Give again exactly the lines that stretch from the one with "You are a computer-use agent. 800x600 pixels." to the end of the data below, including both of those lines and nothing else.

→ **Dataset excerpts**
⟨
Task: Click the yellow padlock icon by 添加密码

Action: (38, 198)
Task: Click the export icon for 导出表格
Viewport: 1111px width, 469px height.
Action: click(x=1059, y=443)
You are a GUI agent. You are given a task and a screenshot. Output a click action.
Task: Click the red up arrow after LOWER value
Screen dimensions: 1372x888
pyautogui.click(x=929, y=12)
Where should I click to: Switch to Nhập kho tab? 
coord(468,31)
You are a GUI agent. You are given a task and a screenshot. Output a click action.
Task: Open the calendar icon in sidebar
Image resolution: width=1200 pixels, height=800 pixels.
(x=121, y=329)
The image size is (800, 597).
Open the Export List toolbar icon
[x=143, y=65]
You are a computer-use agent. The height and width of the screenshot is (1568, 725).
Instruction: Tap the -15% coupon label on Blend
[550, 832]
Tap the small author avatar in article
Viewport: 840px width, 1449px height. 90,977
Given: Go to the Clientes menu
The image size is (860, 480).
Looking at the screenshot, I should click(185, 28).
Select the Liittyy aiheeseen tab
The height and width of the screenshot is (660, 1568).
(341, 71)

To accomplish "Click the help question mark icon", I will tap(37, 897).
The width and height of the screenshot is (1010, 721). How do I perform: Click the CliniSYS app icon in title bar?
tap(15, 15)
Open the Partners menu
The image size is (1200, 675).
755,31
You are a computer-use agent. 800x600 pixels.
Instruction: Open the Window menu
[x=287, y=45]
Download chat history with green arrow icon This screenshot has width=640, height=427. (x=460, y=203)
⟩
→ **RESULT OF THIS EXERCISE**
You are a computer-use agent. 800x600 pixels.
Instruction: Open the Window menu
[x=287, y=45]
Download chat history with green arrow icon This screenshot has width=640, height=427. (x=460, y=203)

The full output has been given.